• Objective: Display every line of the listing below that contains the word "Chinese".

• Records provided:
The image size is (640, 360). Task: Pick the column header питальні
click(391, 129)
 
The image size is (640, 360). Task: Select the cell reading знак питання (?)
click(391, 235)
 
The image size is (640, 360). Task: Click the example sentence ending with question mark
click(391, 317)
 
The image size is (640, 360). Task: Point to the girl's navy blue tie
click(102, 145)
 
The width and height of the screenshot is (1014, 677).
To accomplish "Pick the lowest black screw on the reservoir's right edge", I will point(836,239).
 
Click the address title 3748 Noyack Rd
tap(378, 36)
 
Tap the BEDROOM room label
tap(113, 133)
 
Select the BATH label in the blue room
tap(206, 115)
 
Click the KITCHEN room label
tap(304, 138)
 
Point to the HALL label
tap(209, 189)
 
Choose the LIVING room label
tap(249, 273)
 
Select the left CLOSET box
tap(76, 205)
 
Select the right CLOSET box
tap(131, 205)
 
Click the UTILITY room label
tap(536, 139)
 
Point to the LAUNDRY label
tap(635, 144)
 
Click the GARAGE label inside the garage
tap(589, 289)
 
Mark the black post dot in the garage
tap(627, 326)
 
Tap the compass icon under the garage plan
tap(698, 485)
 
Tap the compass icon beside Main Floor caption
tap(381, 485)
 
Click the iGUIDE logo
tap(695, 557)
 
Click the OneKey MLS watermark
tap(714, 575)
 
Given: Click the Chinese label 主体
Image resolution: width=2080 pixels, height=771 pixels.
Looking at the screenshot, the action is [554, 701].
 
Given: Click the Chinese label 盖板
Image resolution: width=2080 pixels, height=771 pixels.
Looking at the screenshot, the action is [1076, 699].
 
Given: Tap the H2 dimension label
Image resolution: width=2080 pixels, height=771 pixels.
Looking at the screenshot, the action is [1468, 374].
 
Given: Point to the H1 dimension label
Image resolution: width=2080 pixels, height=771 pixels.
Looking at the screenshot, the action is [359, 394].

• Answer to this task:
Given: Click the Chinese label 主体
Given: Click the Chinese label 盖板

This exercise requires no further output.